The ruling Workers' Party newspaper, Rodong Sinmun, charged that Wednesday's crash occurred while the U-2 plane was spying on the North.
''Should such an accident occur in the days ahead, the United States may push the situation on the Korean peninsula to an unpredictable phase,'' said the article, carried by the official Korean Central News Agency and monitored in Tokyo.
South Korean searchers recovered the body of the pilot and parts of the plane Thursday about 15 miles east of South Korea's coastal town of Kosong, and near the border separating North Korea and South Korea.
In Washington, the Defense Department said the plane was ''conducting a routine mission in sovereign airspace of South Korea with that government's knowledge and approval.''
Pentagon spokesman Pete Williams said indications were that it crashed because of engine trouble, but the incident was being investigated.
U.S. Defense Department officials have said U-2 planes routinely monitor troop movements north of the Demilitarized Zone between North and South Korea. The aircraft carry sophisticated photographic and electronic equipment.
In Japan, military experts said the planes often fly over an area roughly 60 miles north of Pyongyang, North Korea's capital.

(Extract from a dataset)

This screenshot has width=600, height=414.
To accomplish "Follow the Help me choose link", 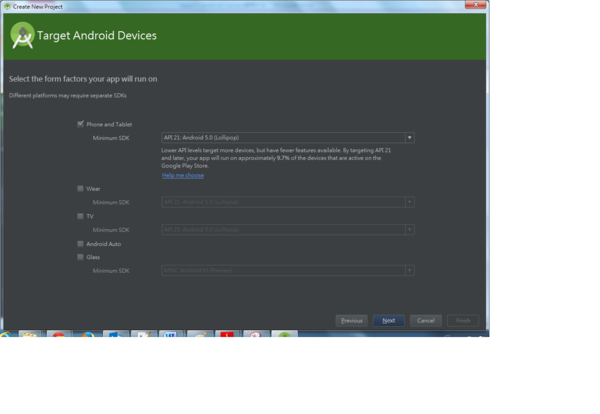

The area is the site of suspected nuclear facilities.
Meanwhile today, official Radio Pyongyang announced that Kim Yong Sun, a senior member of the Workers' Party, will visit New York next Wednesday for talks with U.S. Undersecretary of State Arnold Kent.
In Washington, the State Department said the officials will discuss improving relations between their nations and concerns about North Korea's nuclear program.
Kim is a member of the party's powerful 12-member Secretariat, headed by Kim Jong Il, President Kim Il Sung's son and heir-apparent.
Japanese analysts believe that Kim Yong Sun is a key aide to Kim Jong Il, who last month was appointed supreme commander of the North's 1 million-strong armed forces, a job long held by his 79-year-old father.